Betawi Oktober 1893. Rakyat Betawi
di kampung-kampung tengah berkabung. Dari mulut ke mulut mereka mendengar si
Pitung atau Bang Pitung meninggal dunia, setelah tertembak dalam pertarungan
tidak seimbang dengan kompeni. Bagi warga Betawi, kematian si Pitung merupakan
duka mendalam. Karena ia membela rakyat kecil yang mengalami penindasan pada
masa penjajahan Belanda. Sebaliknya, bagi kompeni sebutan untuk pemerintah
kolonial Belanda pada masa itu, dia dilukiskan sebagai penjahat, pengacau,
perampok, dan entah apa lagi.
Jagoan kelahiran Rawa Belong,
Jakarta Barat, ini telah membuat repot pemerintah kolonial di Batavia, termasuk
gubernur jenderal. Karena Bang Pitung merupakan potensi ancaman keamanan dan
ketertiban hingga berbagai macam strategi dilakukan pemerintah Hindia Belanda
untuk menangkapnya hidup atau mati. Pokoknya Pitung ditetapkan sebagai orang
yang kudu dicari dengan status penjahat kelas wahid di Betawi.

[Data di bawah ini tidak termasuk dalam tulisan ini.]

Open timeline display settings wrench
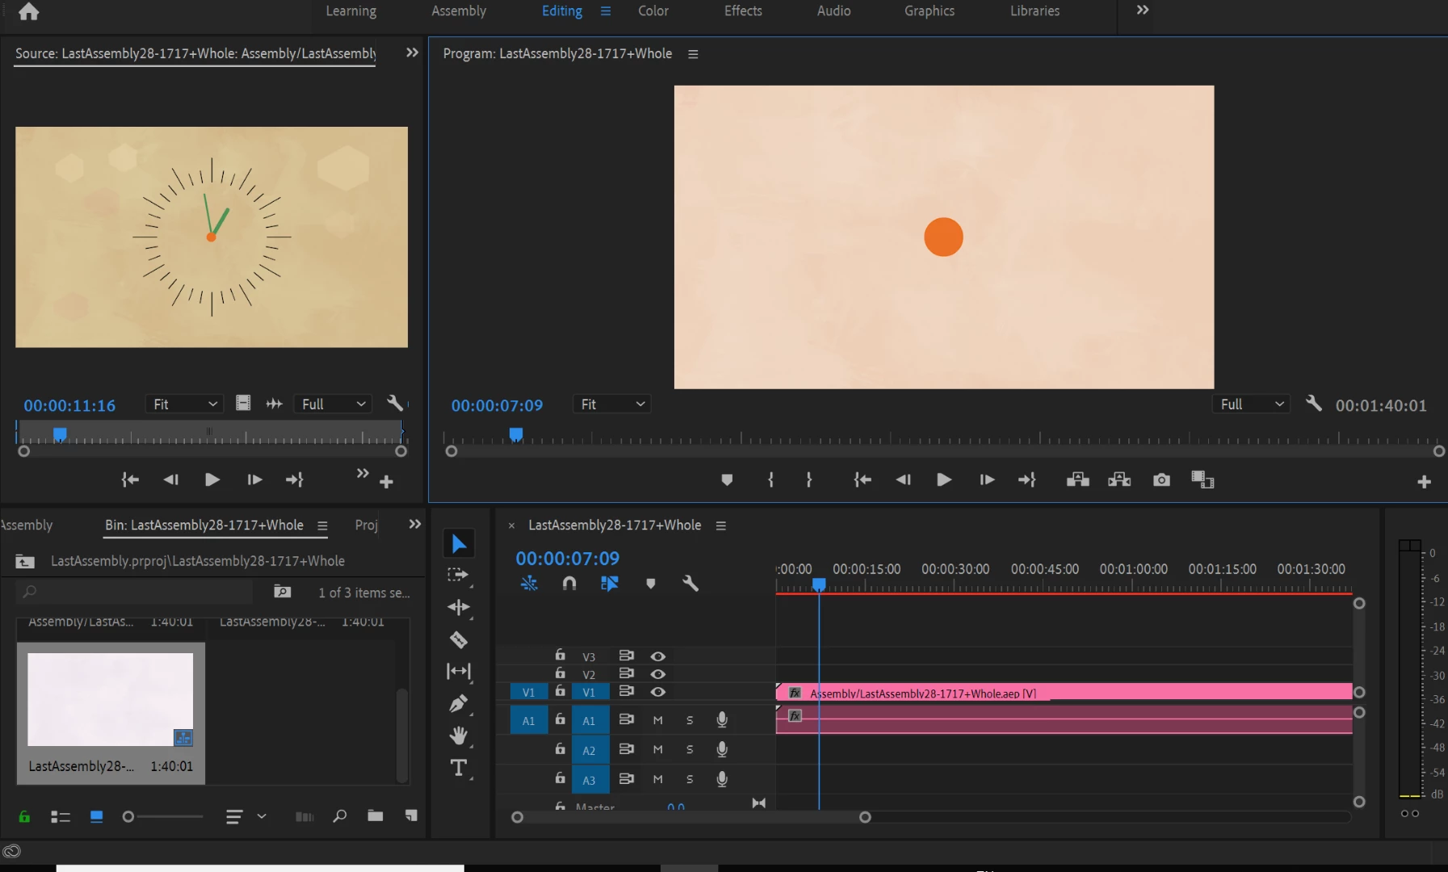The height and width of the screenshot is (872, 1448). 690,583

Bagaimana Belanda tidak gelisah,
dalam melakukan aksinya membela rakyat kecil Bang Pitung berdiri di barisan
depan. Kala itu Belanda memberlakukan kerja paksa terhadap pribumi termasuk
‘turun tikus’. Dalam gerakan ini rakyat dikerahkan membasmi tikus di
sawah-sawah disamping belasan kerja paksa lainnya. Belum lagi blasting (pajak)
yang sangat memberatkan petani oleh para tuan tanah.
Si Pitung, yang sudah
bertahun-tahun menjadi incaran Belanda, berdasarkan cerita rakyat, mati setelah
ditembak dengan peluru emas oleh schout van Hinne dalam suatu penggerebekan
karena ada yang mengkhianati dengan memberi tahu tempat persembunyiannya. Ia
ditembak dengan peluru emas oleh schout (setara Kapolres) van Hinne karena
dikabarkan kebal dengan peluru biasa. Begitu takutnya penjajah terhadap Bang
Pitung, sampai tempat ia dimakamkan dirahasiakan. Takut jago silat yang menjadi
idola rakyat kecil ini akan menjadi pujaan.
Si Pitung, berdasarkan cerita
rakyat (folklore) yang masih hidup di masyarakat Betawi, sejak kecil belajar
mengaji di langgar (mushala) di kampung Rawa Belong. Dia, menurut istilah
Betawi, ‘orang yang denger kate’. Dia juga ‘terang hati’, cakep menangkap
pelajaran agama yang diberikan ustadznya, sampai mampu membaca (tilawat)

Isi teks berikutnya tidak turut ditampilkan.